RECORDS SHOWN ->
▬▬▬▬▬▬▬▬▬▬
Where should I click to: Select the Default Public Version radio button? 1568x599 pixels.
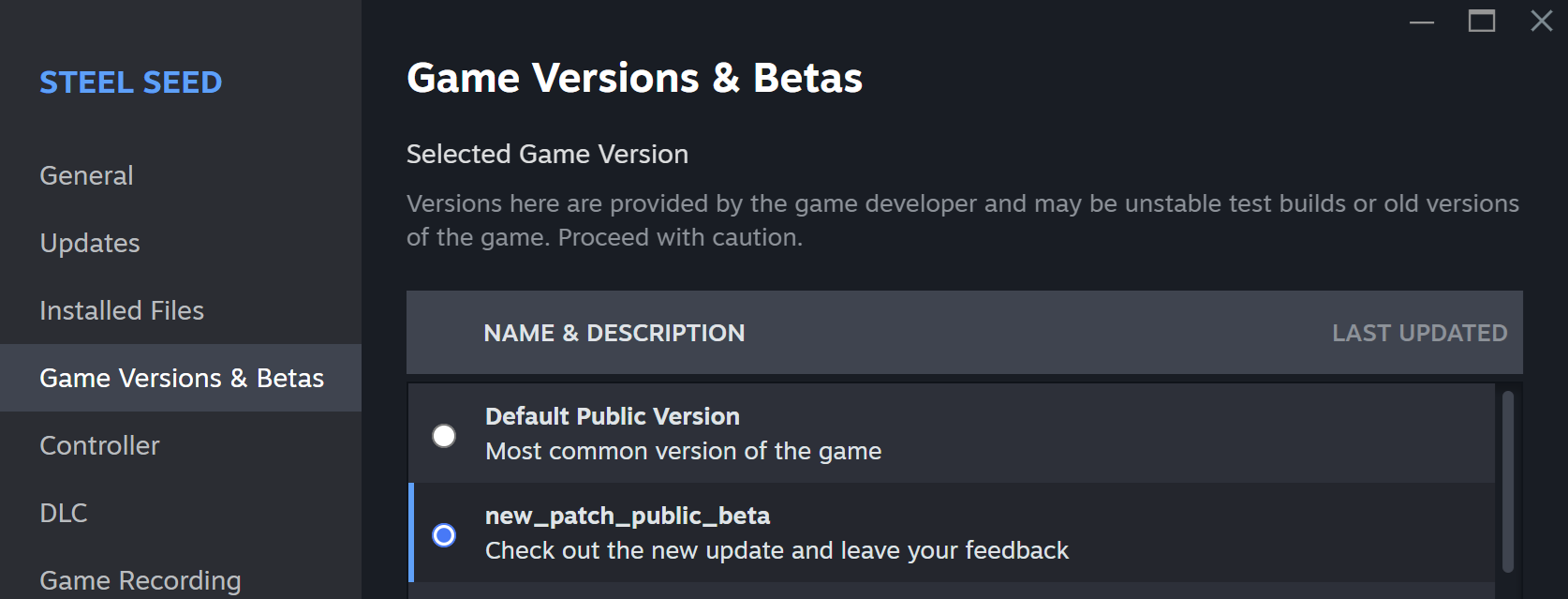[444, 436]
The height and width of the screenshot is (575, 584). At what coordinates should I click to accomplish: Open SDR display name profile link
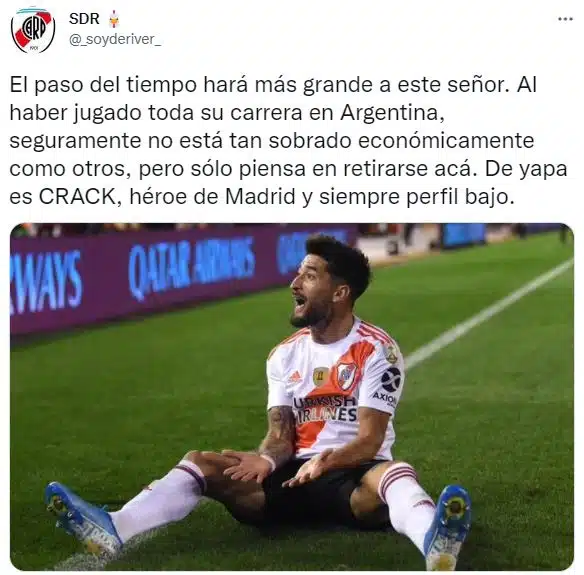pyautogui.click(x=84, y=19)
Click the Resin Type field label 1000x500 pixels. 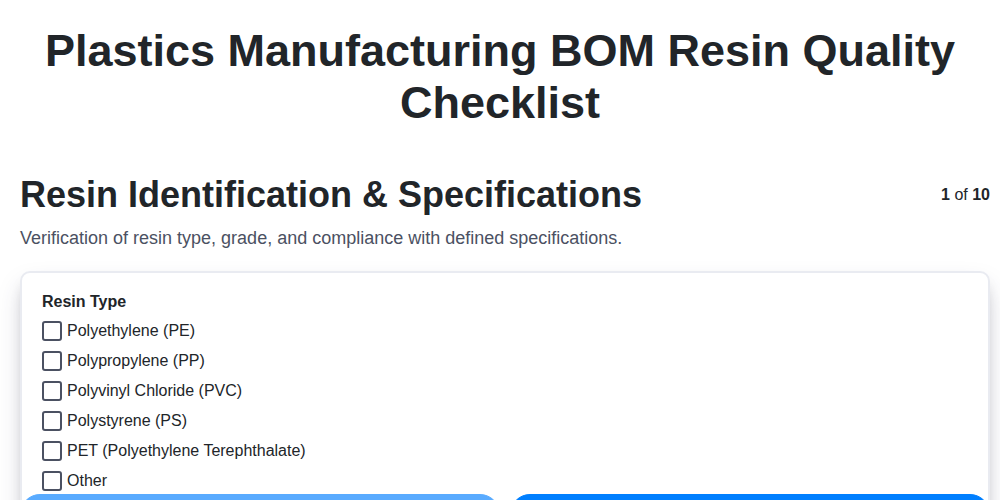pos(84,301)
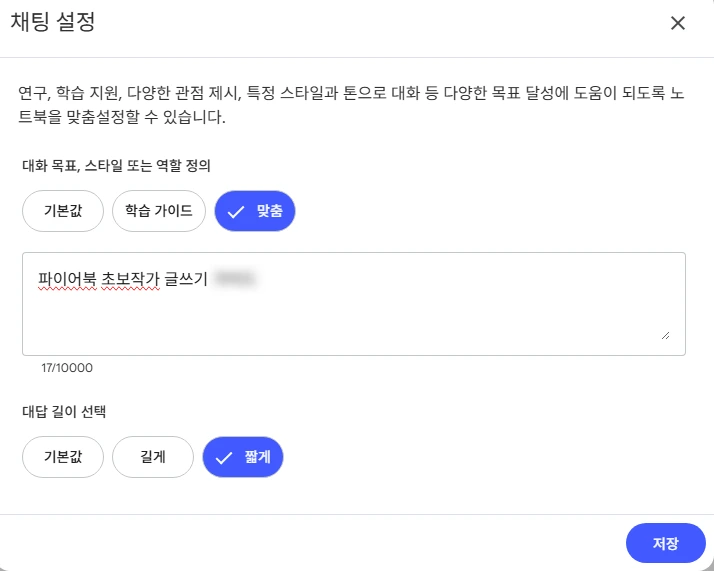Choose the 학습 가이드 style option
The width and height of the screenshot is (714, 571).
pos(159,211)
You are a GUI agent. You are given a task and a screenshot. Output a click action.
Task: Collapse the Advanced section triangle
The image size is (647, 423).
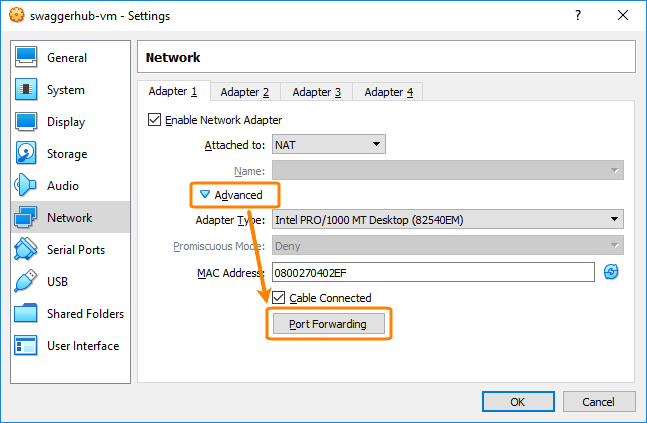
▬▬▬▬▬▬▬▬▬▬
WHAT IS BEING ASKED -> Please copy, exactly and only, the lines of the listing that run from the one holding "You are a GUI" through its last line, and exclude pictures.

RESPONSE AREA ->
You are a GUI agent. You are given a task and a screenshot. Output a click action.
Task: Collapse the Advanced section triangle
The image size is (647, 423).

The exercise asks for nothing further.